▶ Exercise directions
Report the number of lines in the data below where the string "header" shows up, and only that number.

▶ Study material
· · ·

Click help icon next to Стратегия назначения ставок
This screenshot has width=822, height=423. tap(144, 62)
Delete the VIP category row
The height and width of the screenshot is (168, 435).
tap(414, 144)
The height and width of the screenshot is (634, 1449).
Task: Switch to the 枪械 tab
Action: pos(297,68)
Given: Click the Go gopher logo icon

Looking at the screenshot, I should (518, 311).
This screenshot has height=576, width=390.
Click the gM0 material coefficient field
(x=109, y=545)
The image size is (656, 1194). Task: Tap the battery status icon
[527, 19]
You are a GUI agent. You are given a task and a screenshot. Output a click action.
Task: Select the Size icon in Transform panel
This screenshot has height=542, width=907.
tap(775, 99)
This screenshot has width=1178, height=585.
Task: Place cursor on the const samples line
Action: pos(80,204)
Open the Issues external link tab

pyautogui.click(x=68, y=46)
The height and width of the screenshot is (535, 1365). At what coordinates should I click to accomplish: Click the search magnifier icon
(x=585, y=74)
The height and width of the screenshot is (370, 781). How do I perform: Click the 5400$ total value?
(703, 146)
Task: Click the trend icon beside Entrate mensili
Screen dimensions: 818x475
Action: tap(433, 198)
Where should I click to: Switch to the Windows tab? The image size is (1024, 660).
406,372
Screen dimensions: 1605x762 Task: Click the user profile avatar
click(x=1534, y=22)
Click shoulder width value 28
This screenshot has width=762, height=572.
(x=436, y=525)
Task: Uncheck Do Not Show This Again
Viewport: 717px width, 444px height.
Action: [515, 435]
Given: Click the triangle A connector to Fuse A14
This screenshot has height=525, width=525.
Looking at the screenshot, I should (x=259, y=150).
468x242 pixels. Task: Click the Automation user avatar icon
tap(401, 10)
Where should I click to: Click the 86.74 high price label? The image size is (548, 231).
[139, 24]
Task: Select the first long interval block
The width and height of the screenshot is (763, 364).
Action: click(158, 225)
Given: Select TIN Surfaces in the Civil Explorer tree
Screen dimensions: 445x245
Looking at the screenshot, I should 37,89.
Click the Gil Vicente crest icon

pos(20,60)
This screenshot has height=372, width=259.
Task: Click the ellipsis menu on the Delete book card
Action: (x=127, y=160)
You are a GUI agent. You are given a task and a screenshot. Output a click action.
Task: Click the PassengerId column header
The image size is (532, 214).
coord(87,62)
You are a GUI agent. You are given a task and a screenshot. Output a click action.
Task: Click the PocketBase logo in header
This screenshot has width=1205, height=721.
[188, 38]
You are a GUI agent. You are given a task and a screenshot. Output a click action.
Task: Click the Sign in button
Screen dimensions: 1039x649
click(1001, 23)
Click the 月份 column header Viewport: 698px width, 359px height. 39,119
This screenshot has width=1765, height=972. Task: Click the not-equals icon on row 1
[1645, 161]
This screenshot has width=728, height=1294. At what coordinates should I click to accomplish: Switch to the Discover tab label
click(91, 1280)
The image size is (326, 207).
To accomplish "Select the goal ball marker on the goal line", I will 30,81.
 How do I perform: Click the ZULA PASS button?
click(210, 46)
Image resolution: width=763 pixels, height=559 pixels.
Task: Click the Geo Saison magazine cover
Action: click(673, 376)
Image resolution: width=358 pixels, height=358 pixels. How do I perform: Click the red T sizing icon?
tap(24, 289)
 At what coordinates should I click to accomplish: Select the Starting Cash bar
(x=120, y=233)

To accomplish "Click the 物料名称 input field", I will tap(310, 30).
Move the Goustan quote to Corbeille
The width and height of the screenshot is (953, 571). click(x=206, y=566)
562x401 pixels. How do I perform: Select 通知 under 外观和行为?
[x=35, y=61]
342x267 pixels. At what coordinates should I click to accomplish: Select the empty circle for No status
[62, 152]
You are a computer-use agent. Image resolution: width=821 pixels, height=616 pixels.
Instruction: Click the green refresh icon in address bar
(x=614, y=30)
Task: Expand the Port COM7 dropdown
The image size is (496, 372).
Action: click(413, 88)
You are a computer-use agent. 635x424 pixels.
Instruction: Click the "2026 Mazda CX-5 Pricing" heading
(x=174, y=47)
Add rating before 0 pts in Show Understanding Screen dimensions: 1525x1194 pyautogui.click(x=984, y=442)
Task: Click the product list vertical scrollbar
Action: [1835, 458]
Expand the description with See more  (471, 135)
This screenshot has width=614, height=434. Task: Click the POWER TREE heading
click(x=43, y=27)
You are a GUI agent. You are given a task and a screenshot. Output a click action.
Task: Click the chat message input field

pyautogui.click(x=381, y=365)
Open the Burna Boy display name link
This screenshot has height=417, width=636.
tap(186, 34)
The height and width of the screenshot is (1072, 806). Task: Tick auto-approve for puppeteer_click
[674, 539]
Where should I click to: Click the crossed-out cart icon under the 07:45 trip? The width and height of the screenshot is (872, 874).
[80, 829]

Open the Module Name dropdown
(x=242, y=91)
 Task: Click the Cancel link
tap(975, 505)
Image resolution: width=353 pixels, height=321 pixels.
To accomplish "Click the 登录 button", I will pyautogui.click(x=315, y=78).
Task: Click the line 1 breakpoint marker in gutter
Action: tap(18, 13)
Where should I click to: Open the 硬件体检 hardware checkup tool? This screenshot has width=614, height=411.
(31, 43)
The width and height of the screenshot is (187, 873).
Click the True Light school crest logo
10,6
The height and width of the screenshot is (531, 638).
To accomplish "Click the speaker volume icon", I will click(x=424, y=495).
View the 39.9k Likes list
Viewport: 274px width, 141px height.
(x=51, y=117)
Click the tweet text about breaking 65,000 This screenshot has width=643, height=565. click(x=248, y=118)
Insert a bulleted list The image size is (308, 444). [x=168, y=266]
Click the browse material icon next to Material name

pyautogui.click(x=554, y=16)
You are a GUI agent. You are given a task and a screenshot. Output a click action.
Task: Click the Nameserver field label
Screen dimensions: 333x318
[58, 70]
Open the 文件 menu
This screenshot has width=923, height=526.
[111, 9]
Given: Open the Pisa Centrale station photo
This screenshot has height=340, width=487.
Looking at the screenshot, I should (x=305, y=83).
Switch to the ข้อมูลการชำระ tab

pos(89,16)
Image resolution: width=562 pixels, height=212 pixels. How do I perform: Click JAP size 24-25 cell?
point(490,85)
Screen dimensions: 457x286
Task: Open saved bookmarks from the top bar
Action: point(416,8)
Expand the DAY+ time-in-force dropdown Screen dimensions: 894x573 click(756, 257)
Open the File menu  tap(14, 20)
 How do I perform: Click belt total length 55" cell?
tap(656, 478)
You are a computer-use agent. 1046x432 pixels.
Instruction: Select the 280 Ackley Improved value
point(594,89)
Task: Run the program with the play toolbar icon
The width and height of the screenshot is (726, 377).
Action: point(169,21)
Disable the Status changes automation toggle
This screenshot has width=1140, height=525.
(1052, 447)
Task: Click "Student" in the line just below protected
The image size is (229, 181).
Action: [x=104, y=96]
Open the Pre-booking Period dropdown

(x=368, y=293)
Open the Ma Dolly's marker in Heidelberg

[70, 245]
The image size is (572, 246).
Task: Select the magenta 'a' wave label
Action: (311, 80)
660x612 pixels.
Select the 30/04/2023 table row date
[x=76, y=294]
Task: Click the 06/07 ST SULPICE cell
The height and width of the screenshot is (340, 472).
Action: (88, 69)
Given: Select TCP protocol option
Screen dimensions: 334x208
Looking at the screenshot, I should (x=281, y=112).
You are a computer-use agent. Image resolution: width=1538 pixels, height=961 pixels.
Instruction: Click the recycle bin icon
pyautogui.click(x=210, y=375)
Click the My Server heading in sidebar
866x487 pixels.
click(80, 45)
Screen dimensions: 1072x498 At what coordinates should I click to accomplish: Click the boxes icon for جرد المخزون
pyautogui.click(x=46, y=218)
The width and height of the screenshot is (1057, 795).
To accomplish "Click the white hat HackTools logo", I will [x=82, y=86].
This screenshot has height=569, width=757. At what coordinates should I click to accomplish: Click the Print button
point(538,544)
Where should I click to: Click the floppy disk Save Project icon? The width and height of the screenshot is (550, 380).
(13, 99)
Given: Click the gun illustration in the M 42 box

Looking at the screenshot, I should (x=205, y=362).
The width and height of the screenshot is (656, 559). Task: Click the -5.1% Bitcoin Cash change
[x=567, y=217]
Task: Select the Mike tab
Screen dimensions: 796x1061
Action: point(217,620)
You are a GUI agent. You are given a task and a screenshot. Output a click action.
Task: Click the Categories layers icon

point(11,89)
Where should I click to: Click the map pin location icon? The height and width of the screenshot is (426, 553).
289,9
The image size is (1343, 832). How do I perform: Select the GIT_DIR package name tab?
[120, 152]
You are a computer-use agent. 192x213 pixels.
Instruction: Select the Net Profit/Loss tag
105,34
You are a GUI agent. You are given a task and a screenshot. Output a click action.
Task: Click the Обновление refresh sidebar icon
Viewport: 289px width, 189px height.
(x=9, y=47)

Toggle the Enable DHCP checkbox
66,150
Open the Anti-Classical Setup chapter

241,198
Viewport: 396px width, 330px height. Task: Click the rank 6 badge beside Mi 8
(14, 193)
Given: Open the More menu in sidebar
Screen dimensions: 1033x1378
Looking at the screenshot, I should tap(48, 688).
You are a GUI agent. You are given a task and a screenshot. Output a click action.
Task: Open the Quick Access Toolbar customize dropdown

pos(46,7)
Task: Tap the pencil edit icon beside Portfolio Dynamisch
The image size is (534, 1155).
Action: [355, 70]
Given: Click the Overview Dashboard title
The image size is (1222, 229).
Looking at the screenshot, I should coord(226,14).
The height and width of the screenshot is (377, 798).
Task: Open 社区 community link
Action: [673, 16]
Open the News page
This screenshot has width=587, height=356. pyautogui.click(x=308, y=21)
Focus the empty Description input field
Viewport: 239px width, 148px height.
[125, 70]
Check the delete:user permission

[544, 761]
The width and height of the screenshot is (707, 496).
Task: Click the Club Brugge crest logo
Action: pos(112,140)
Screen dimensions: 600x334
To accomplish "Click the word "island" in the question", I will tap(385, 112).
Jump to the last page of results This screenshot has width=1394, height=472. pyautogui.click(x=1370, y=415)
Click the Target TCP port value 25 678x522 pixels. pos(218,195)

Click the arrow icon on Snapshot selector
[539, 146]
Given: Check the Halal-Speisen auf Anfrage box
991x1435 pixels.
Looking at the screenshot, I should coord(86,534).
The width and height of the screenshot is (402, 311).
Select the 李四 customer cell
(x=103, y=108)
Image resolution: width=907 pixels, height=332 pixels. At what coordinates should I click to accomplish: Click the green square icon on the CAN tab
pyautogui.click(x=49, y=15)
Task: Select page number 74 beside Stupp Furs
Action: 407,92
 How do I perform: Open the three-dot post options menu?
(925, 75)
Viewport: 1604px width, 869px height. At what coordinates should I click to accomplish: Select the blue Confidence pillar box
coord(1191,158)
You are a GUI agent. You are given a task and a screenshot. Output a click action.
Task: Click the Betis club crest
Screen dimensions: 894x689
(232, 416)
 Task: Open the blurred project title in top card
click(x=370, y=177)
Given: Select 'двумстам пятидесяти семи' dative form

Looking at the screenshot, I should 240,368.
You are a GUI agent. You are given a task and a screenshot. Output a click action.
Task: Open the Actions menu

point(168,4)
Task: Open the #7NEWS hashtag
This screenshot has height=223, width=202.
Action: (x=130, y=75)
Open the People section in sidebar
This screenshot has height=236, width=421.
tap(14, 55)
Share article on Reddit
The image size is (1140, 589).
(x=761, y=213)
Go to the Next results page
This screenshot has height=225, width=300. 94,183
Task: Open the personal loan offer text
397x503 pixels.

· · ·

▶ Solution below
3